Go through the lines below and copy any that hold the string "menu".

[Entries supplied Boundary: Start]

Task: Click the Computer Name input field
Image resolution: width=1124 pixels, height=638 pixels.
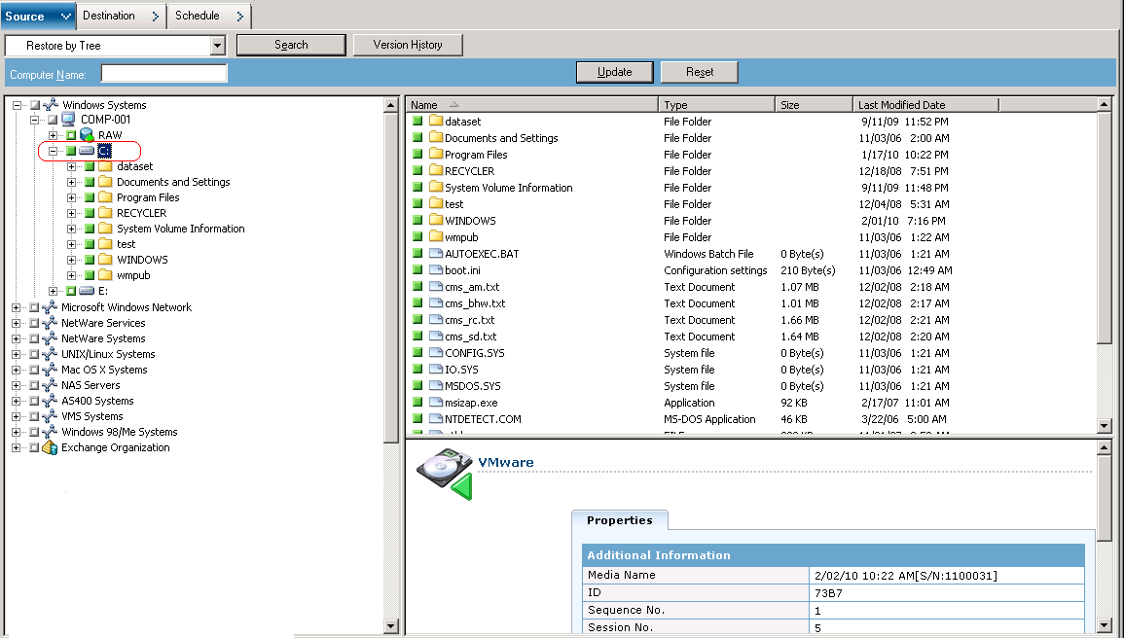Action: pos(163,74)
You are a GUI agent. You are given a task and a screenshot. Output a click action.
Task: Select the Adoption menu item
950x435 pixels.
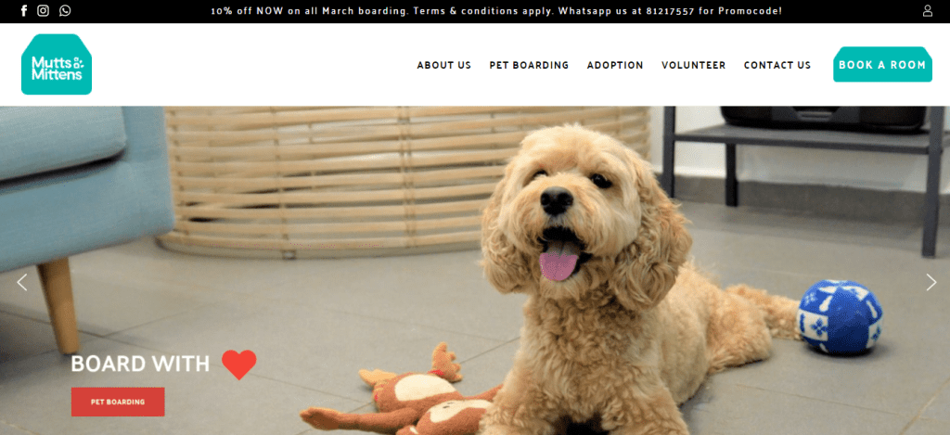click(615, 66)
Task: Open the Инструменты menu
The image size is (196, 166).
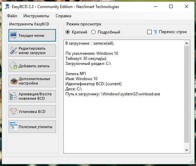Action: pos(36,16)
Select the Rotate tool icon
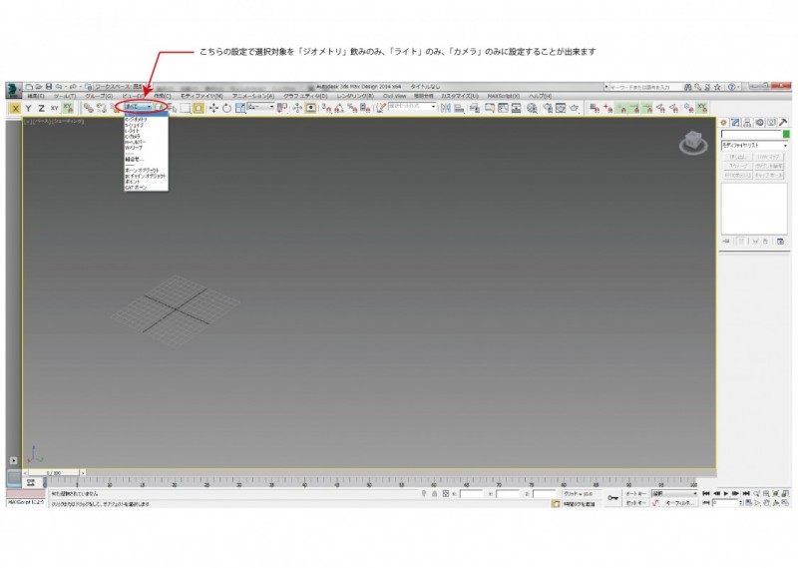 pos(226,107)
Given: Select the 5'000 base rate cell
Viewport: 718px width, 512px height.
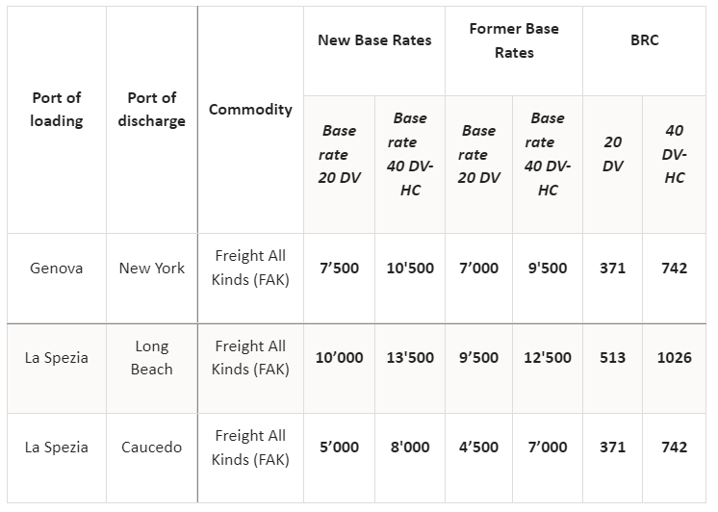Looking at the screenshot, I should tap(339, 447).
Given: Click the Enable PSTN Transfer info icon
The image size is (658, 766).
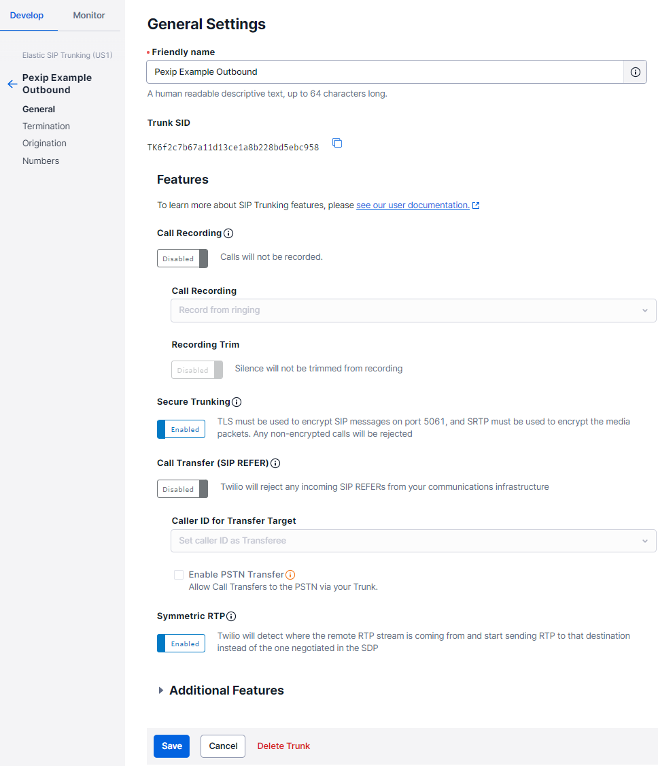Looking at the screenshot, I should (x=290, y=574).
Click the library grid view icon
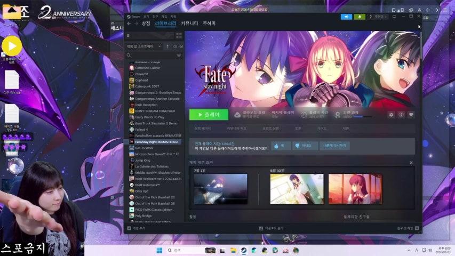455x256 pixels. coord(179,36)
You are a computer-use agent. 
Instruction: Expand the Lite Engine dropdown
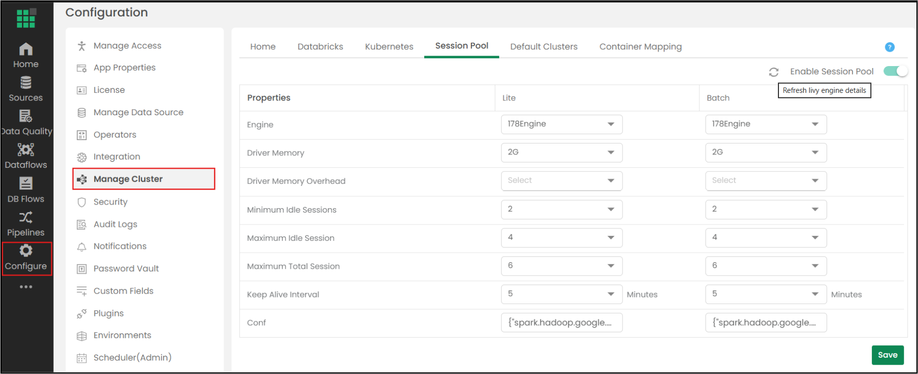click(561, 124)
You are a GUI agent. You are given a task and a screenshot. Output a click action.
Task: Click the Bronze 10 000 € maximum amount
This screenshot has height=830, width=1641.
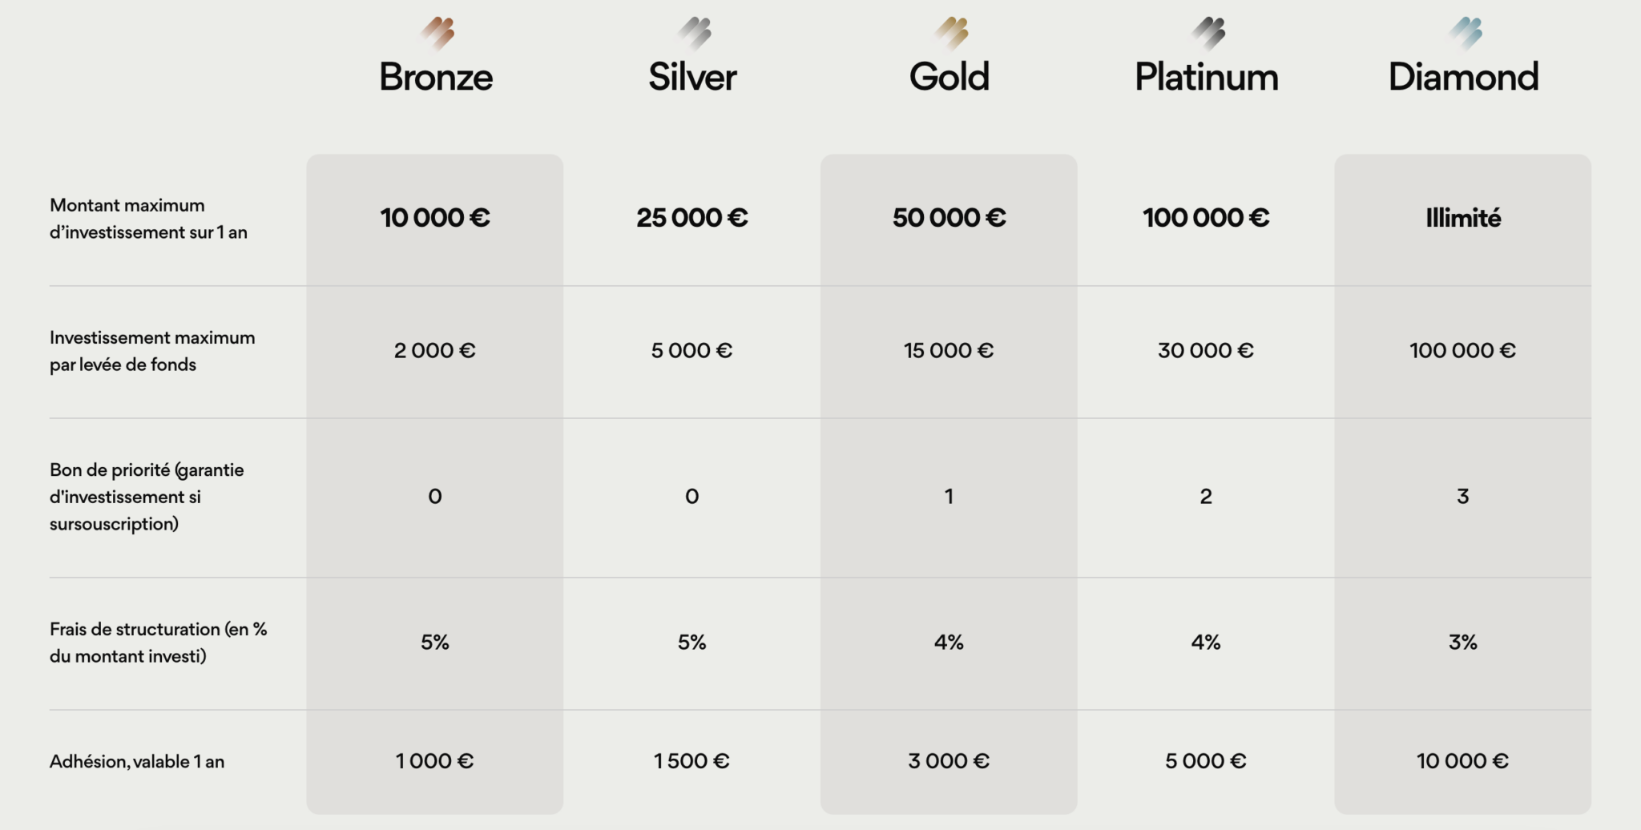coord(435,218)
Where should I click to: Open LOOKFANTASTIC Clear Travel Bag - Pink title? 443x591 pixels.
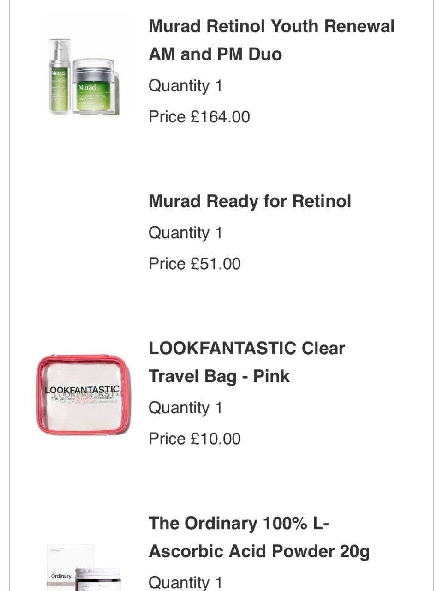tap(246, 362)
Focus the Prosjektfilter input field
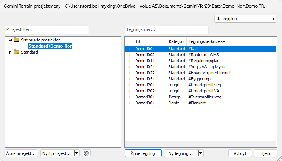Screen dimensions: 282x161 [x=47, y=29]
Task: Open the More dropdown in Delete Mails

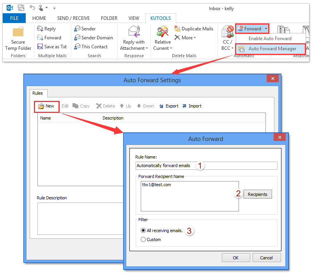Action: point(195,38)
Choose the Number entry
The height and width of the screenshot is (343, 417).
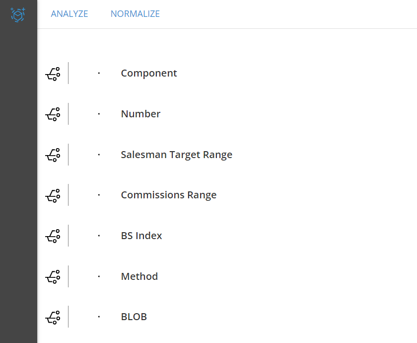tap(140, 114)
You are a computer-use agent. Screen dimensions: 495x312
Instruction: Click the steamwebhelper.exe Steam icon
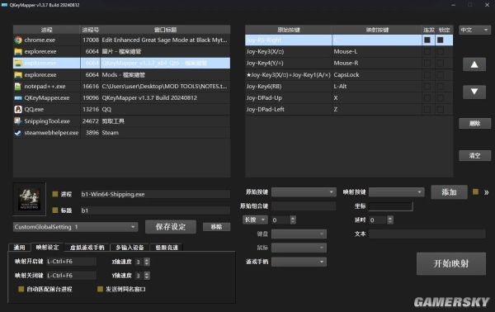[x=18, y=133]
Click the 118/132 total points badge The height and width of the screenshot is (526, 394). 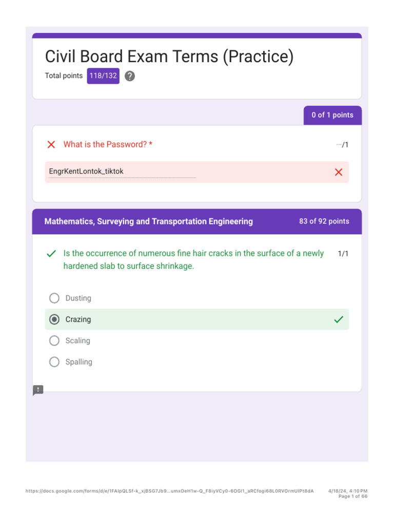point(103,76)
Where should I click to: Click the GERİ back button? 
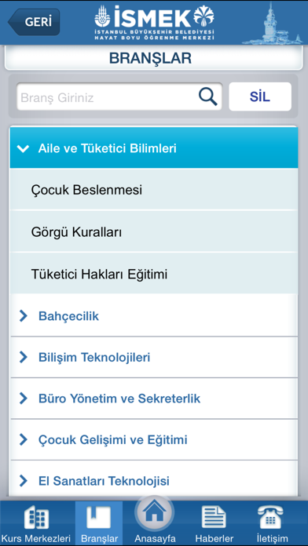34,22
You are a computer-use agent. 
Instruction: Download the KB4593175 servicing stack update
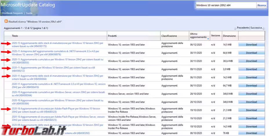point(251,44)
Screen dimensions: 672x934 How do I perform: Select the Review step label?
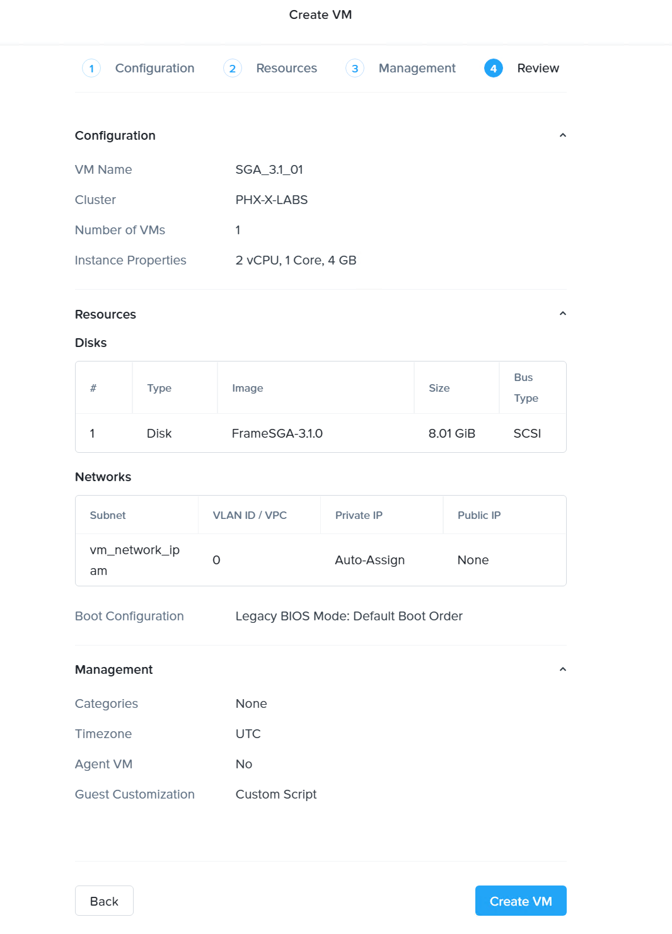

[Entries supplied Boundary: End]

## [Result for this exercise]
Task: Select the Adoption menu item
Task: Open the Инструменты menu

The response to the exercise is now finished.